Torticollis or “wry neck” is a condition in which the child holds the head tilted to one side. Though torticollis may rarely occur due to bony abnormalities in the cervical spine, the commonest form of torticollis occurs due to tightness of the sternocleidomastoid muscle. This form of torticollis is called “Congenital Muscular Torticollis” (CMT).
Relevant Surgical Anatomy:
The sternocleidomastoid muscle extends from the mastoid process (back of ear) to the clavicle (collar bone) and sternum below (Figure 1).
Tightness of this muscle results in torticollis deformity in which the head is tilted to the side of the tight muscle and chin is rotated to the opposite side (Figure 2).
Contrary to popular belief, CMT is NOT caused by trauma occuring during birth. On the other hand, it is now believed that CMT occurs due to blockage of blood supply to the sternocleidomastoid muscle which results in muscle fibrosis and tightness. Cutting off of blood supply to the muscle may occur secondary to intra-uterine overcrowding as evidenced by higher incidence of CMT in childre born by twin pregnancy or in breech position.
Children with CMT have a higher incidence of other “packaging disorders” (disorders caused by intra-uterine over-crowding), including Developmental Dysplasia of Hip (DDH) and Metatarsus Adductus (inwards turning of toes of feet).
In new-born babies, swelling may be seen in sternocleidomastoid muscle. This swelling is called “Sternomastoid tumour”. The swelling resolves over a period of few days, but the muscle may become tight and fibrotic leading to torticollis deformity.
Children with CMT usually develop plagio-cephaly (flattening of head on the side of torticollis). Facial asymmetry with flattening of face on the side of torticollis is also seen in torticollis which fail to correct by the age of one year.
Diagnosis of CMT is usually made on the basis of clinical examination. Taut sternocleidomastoid muscle can be felt. Head is seen to be tilted to the side of tight muscle and chin is rotated to the opposite side.
X-rays are performed to rule out any bony abnormalities in the spine. In rare cases, MRI/ CT scan may be recommended if findings on clinical examination and X-rays are not conclusive. Occasionally, torticollis may occur secondary to eye abnormalities and evaluation by eye specialist may be advised in cases of suspicion of eye abnormalities.

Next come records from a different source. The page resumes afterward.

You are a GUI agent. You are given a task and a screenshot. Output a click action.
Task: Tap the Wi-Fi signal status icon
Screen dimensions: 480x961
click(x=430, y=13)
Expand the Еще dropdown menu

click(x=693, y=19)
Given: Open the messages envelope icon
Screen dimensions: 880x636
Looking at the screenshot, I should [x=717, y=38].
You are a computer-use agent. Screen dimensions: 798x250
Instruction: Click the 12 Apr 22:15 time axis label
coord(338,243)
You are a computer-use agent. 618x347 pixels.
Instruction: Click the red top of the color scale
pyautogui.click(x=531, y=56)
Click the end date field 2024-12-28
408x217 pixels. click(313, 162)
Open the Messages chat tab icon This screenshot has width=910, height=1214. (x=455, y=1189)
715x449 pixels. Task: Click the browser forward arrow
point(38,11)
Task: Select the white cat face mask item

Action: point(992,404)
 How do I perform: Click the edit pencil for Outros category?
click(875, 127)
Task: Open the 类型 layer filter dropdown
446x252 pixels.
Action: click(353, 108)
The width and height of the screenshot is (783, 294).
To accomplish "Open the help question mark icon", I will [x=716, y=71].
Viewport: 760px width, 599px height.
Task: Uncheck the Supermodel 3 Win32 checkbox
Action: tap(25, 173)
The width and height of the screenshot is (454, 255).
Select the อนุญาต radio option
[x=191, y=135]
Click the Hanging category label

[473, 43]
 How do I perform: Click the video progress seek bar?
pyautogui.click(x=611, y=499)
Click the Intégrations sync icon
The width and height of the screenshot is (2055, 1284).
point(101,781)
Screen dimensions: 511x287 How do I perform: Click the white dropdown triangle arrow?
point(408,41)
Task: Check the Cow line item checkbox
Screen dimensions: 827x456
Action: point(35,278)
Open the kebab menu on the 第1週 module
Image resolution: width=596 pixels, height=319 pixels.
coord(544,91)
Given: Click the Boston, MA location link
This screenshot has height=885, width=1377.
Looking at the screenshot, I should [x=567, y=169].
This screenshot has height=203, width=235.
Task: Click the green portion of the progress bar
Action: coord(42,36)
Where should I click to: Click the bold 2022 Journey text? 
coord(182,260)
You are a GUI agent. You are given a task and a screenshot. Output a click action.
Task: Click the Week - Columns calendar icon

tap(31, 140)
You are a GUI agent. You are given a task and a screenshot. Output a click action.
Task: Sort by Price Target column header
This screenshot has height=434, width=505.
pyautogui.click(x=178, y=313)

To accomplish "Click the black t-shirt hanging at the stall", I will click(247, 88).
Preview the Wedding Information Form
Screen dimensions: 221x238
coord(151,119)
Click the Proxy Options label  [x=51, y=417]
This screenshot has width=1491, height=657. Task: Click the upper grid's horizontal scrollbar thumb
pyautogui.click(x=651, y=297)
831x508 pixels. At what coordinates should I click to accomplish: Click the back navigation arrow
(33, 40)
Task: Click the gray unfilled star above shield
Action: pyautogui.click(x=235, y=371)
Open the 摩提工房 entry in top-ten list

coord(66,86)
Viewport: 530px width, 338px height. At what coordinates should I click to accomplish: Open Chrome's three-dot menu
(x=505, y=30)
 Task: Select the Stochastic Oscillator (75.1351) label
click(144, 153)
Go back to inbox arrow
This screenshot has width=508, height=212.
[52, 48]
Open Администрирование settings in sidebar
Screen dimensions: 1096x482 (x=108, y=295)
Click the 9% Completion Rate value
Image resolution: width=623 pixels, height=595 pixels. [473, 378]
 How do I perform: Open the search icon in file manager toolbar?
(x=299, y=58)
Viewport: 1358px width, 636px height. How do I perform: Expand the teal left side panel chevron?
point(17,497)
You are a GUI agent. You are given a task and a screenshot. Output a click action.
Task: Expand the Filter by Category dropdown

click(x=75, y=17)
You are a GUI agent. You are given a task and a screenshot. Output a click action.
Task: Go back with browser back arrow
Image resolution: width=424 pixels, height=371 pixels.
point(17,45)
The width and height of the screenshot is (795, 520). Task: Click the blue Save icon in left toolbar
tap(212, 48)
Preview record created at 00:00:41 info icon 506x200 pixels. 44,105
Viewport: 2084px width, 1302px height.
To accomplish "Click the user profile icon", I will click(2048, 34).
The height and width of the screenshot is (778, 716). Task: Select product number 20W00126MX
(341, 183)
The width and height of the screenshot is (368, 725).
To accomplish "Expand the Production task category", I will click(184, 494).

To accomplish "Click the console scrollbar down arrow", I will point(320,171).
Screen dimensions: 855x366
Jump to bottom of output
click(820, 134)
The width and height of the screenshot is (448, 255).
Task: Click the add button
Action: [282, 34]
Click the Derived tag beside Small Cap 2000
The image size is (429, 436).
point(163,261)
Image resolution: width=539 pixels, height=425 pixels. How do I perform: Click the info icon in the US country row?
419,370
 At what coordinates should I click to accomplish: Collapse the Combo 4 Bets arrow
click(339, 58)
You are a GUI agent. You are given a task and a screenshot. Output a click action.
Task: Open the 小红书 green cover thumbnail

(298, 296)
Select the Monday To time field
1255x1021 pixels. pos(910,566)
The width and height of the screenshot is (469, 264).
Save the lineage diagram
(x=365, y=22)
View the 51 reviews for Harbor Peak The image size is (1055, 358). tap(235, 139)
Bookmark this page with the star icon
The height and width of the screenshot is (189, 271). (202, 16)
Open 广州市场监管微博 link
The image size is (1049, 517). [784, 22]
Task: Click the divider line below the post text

After diagnosis, the first line treatment in CMT is physiotherapy. Exercises performed are aimed at stretching out the tight sternocleidomastoid muscle. Hence, the head is tilted to the opposite side of taut muscle, while chin is rotated to the same side. The deformity may resolve with physiotherapy in approximately 50% cases. The chances of success are higher if physiotherapy is instituted early in infancy. However, if the deformity persists beyond the age of one year, surgery is usually needed for correction of the deformity.
Surgery is needed for cases of CMT which fail to resolve with an adequate trial of physiotherapy. However, we prefer to perform surgery only after the age of three to four years which is the ideal age for surgery.
Surgery in CMT consists of release of the sternocleidomastoid muscle. The sternocleidomastoid muscle has two heads (sternal and clavicular) and both heads are released at their insertion into the bone. When the release is done only at the lower end, it is called a “unipolar release”. On the other hand, when the muscle is released at both lower and upper (behind the ear) ends, it is called a “bipolar release”.
Outcomes of treatment of Congenital Muscular Torticollis are excellent. The deformity may resolve with physiotherapy in 50% cases if initiated in the first year of life. Surgery if needed results in excellent correction of torticollis deformity. Associated facial asymmetry also corrects within a period of one to two years following surgery.